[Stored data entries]
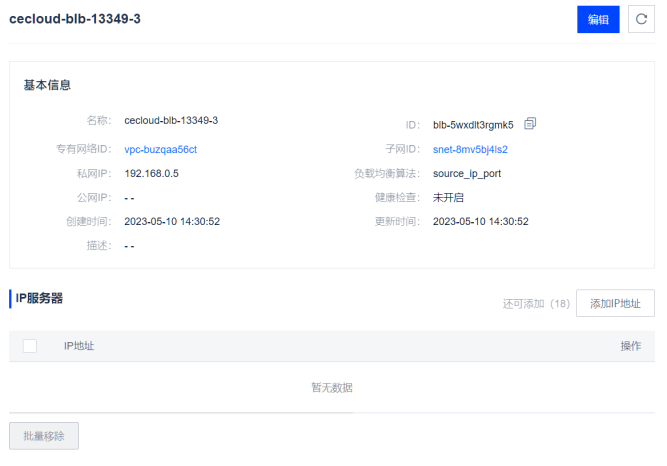This screenshot has width=667, height=466.
Task: Click the source_ip_port algorithm value
Action: point(467,173)

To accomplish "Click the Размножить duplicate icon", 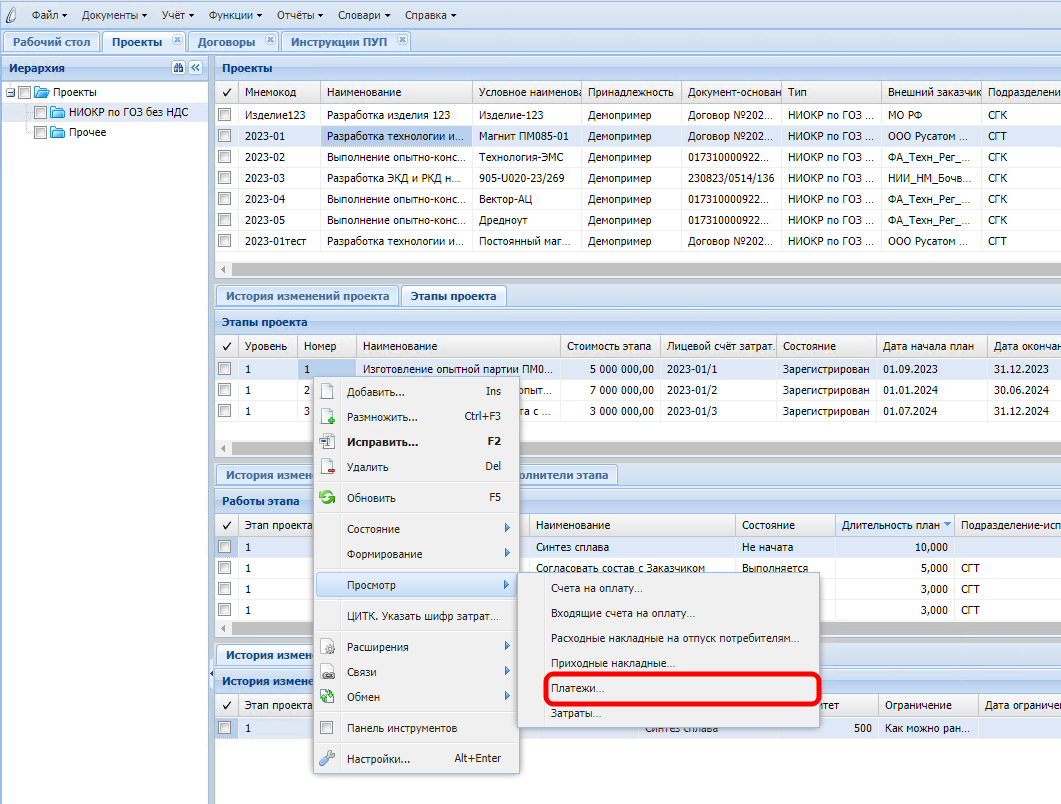I will point(327,417).
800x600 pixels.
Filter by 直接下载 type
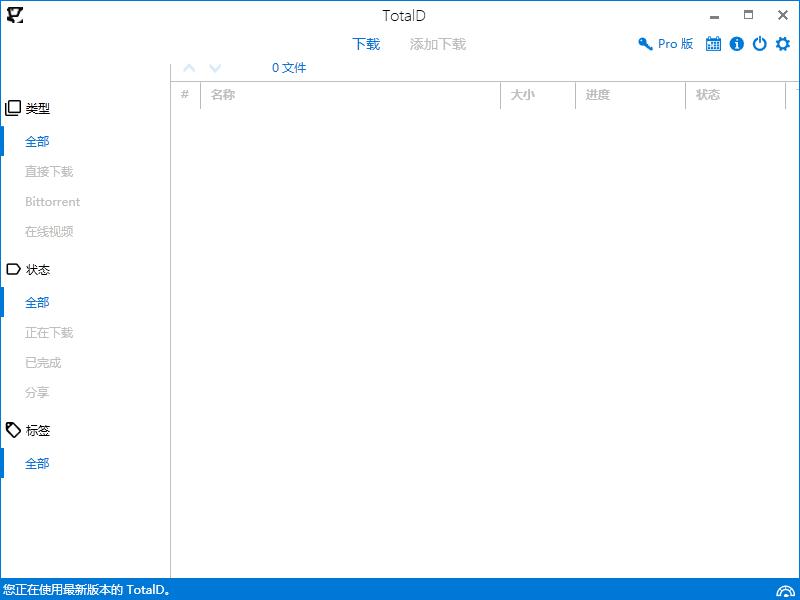(x=49, y=172)
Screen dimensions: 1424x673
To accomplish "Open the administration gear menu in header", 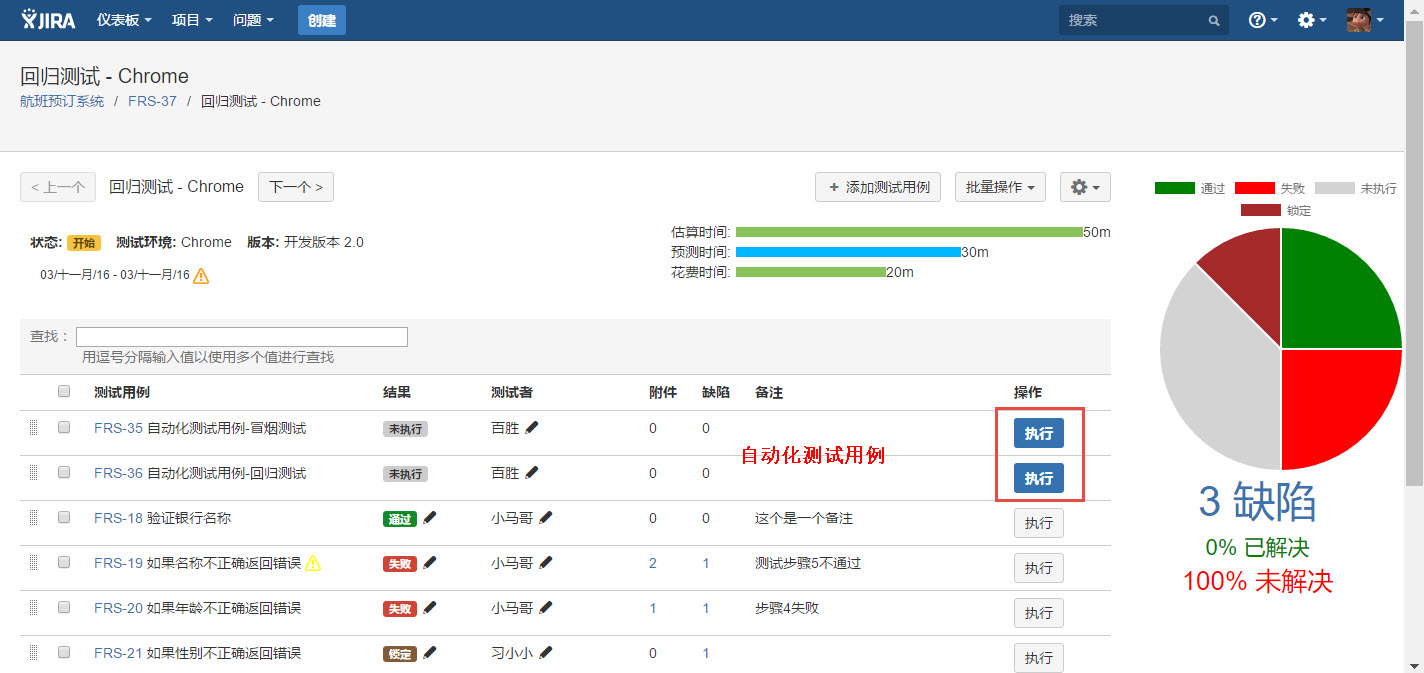I will [x=1311, y=20].

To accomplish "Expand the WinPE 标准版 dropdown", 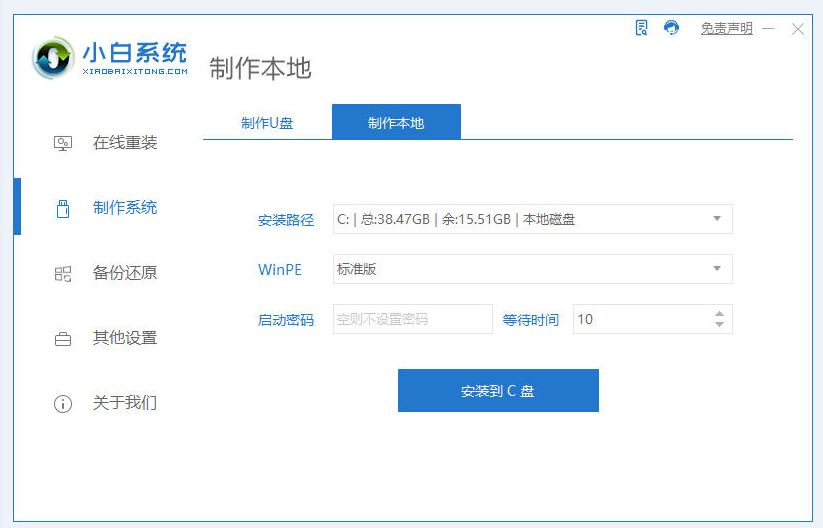I will coord(716,269).
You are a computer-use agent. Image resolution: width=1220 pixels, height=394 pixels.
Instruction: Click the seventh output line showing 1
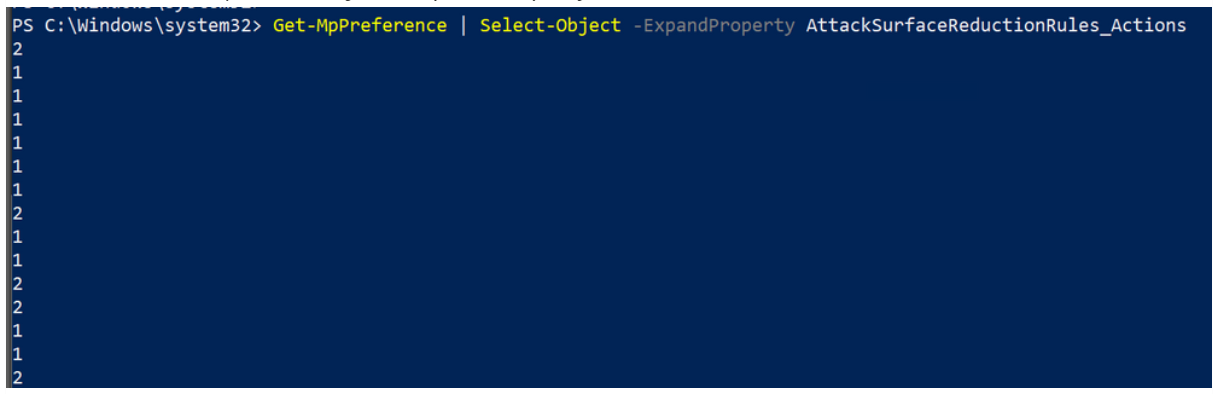[17, 190]
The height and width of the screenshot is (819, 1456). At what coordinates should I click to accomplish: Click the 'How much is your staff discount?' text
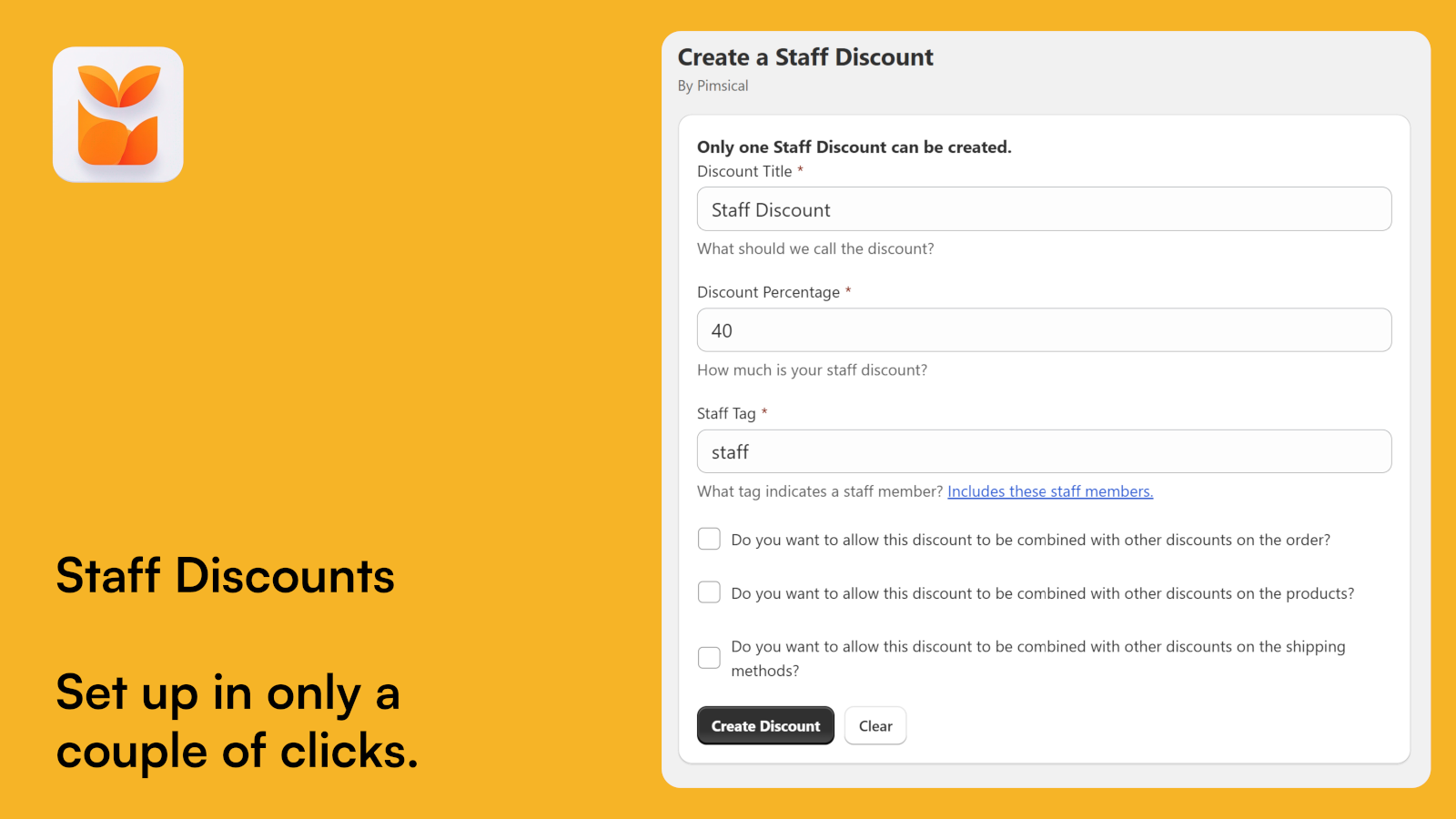(812, 369)
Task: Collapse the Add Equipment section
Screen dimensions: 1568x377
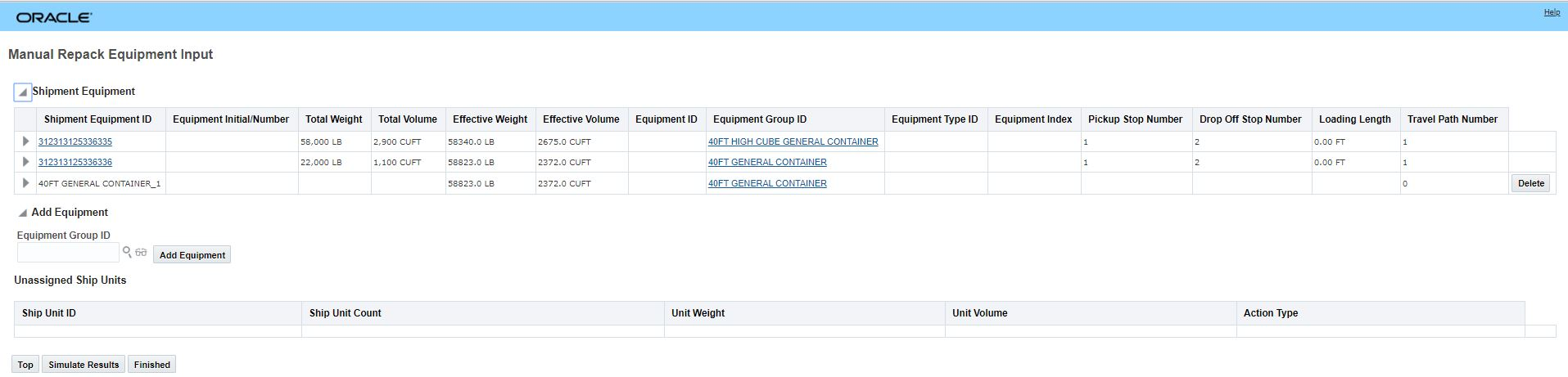Action: (23, 213)
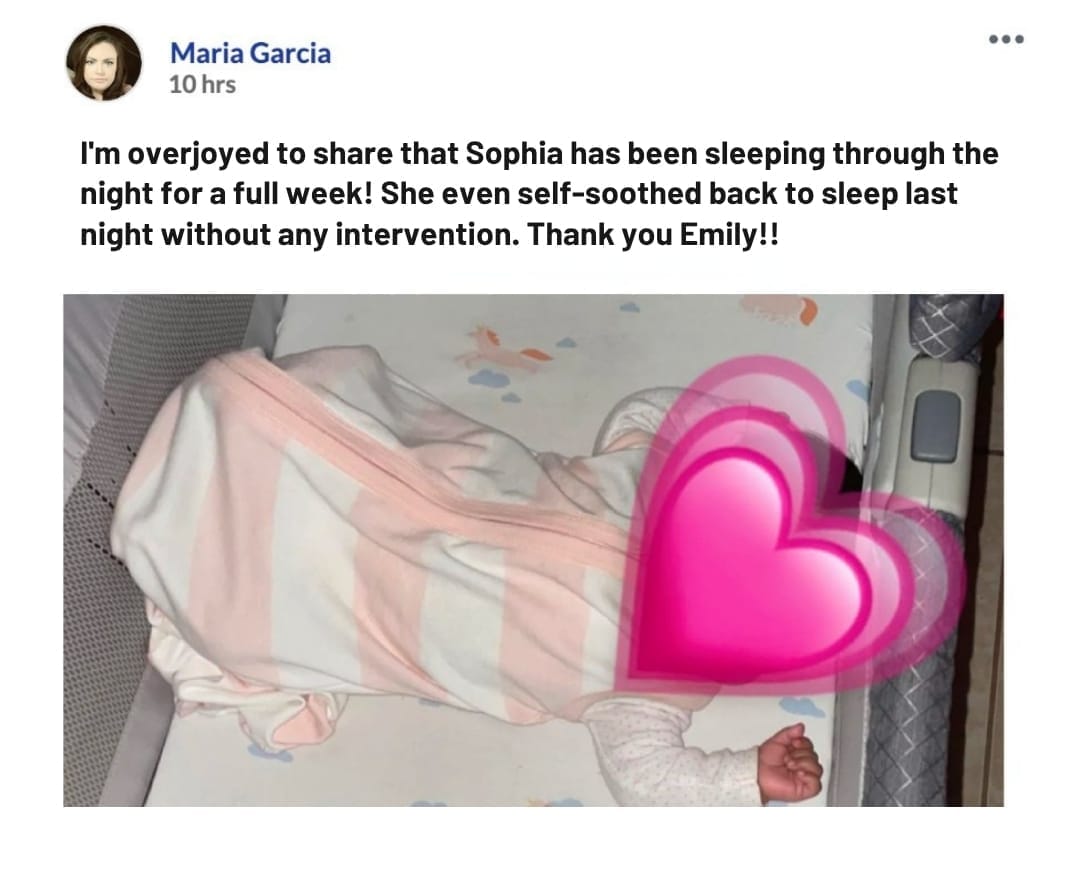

THE TASK: Every line from the one with "Task: Collapse the Add Equipment section" through the end of the records is to be reproduced exactly, and the pictures are to be left out.

EXPECTED OUTPUT:
Task: Collapse the Add Equipment section
Screen dimensions: 1568x377
Action: (23, 213)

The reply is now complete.